UNION members have criticised plans to move NHS staff into the private sector when Queen's Park Hospital and Blackburn Royal Infirmary merge on to one site in four years' time.

Staff from the works department at the two hospitals, who are set to be transferred to Balfour Beatty are worried that the move is the first on the slippery slope to privatisation of a public service.

The move to private management will happen once the new £86 million extension to Queen's Park is built, at least six months before it is open.

Around 60 staff are expected to be transferred, although their terms and conditions will stay the same.

Project management for the single site scheme say they do not expect to see any redundancies, despite the merger of a team which is currently on two different sites.

Dill Eccleston, chairman of Blackburn Staffside health union, said: "The works department will be taken over, and they are talking about 2004, but we will have to wait and see.

"It is a big issue for us. We are the only ones affected in this. PFI is the start of privatisation, because the public will be paying for the hospital for the next 30 years.

"I don't know how many staff are aware that they will be losing the works department from the NHS. The work we do now will be charged as extra, which I don't think is value for money."

Blackburn Unison branch secretary Karen Narramore,said: "The unions feel very strongly about this, and so do our patients.

"They want the NHS to be run by a directly-managed workforce. Staff from the works department, who will move into the private sector, are particularly concerned about it.

"They joined the NHS to work for the NHS, not a private company. We haven't got any major concerns about it, but obviously, they would much prefer that there was no transfer of staff at all.

Single site project manager Jackie Hadwen said: "In a private finance scheme like this, once the new hospital is built, it will be owned by Balfour Beatty, and as such it is their responsibility to maintain it, and obviously they need the staff to do that.

"Both Balfour Beatty and ourselves are maintaining that position and will be doing everything we can from now until 2005 to ensure there are no redundancies as a result of this.

"The trust board did take a decision to exclude soft services such as portering and domestic services, but because of the link with the life cycle of the building and the maintenance of it, the transfer is very much part of the profile of the PFI.

"It doesn't make it any easier on the staff involved, but we hope that we and the trust board are handling the issue sensitively."

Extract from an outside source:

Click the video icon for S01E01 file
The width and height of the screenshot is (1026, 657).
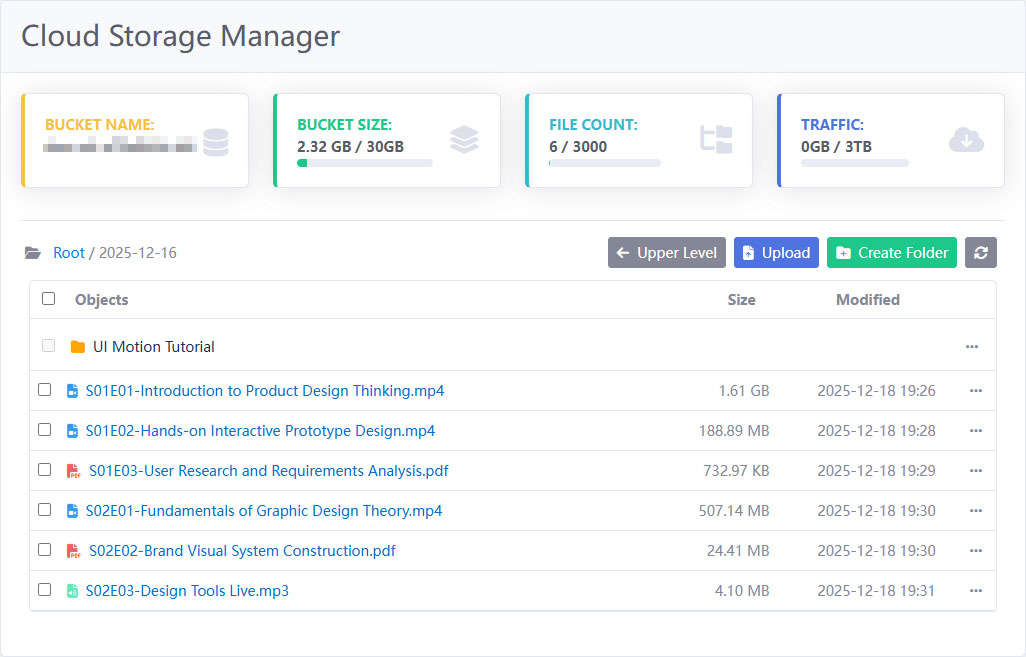click(x=72, y=391)
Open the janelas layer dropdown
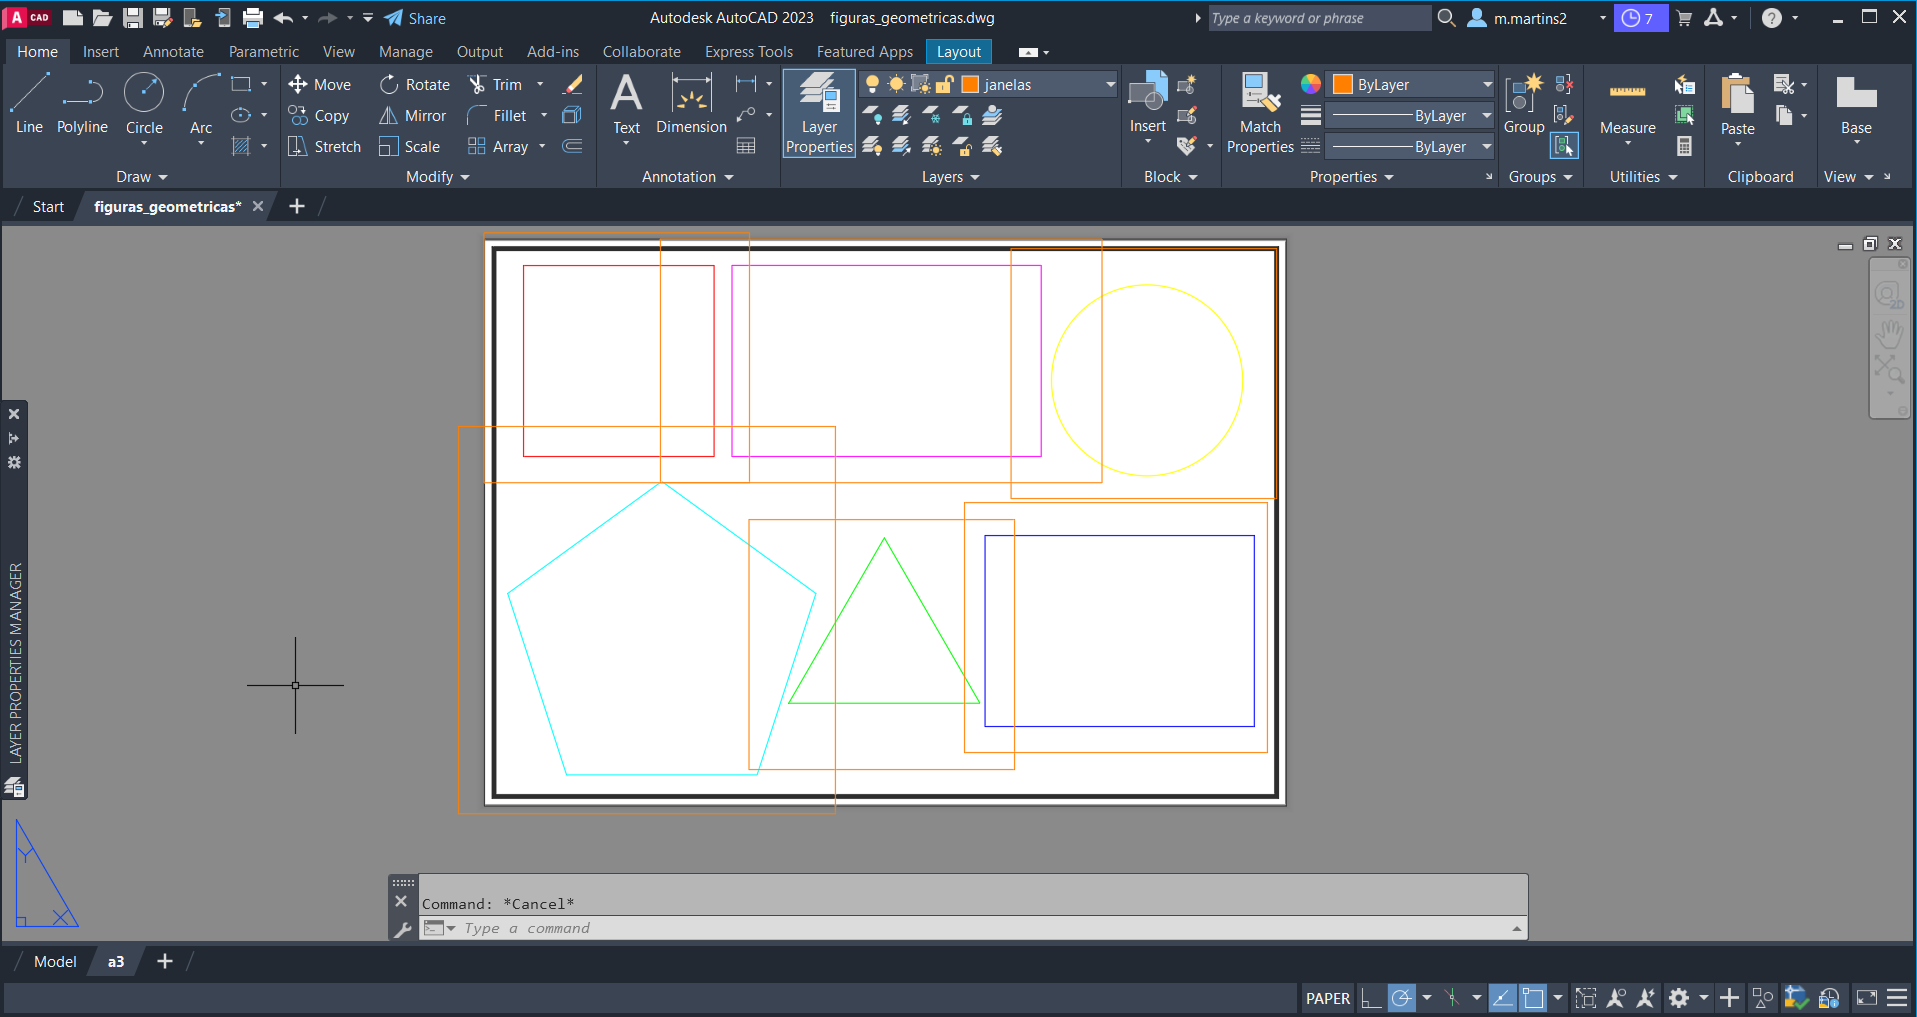Image resolution: width=1917 pixels, height=1017 pixels. 1109,85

More than 100 staff from the two hospitals signed postcards which will be sent to Prime Minister Tony Blair in an effort to highlight moves towards more privatisation of the service.

The day of action was part of a national campaign, Public Services Day, which saw unions representing health staff join together to celebrate public services and lobby against them being privatised.

The Trade Unions Congress, Unison and Staffside had organised the campaign to be staged at hospitals across the country for staff and patients to voice their concerns over the elements of privatisation creeping into the NHS.

Miss Narramore added: "The day was very successful and was partly to celebrate our public services. The majority of people were supportive of the moves by the union.

"It does have a knock-on effect. When doctors and nurses and people like that are being transferred outside the NHS, when you start fragmenting the NHS, it does inevitably have an impact on patients."

The national campaign is also lobbying on all issues surrounding privatisation, including democratic accountability, adequate funding and fairness at work.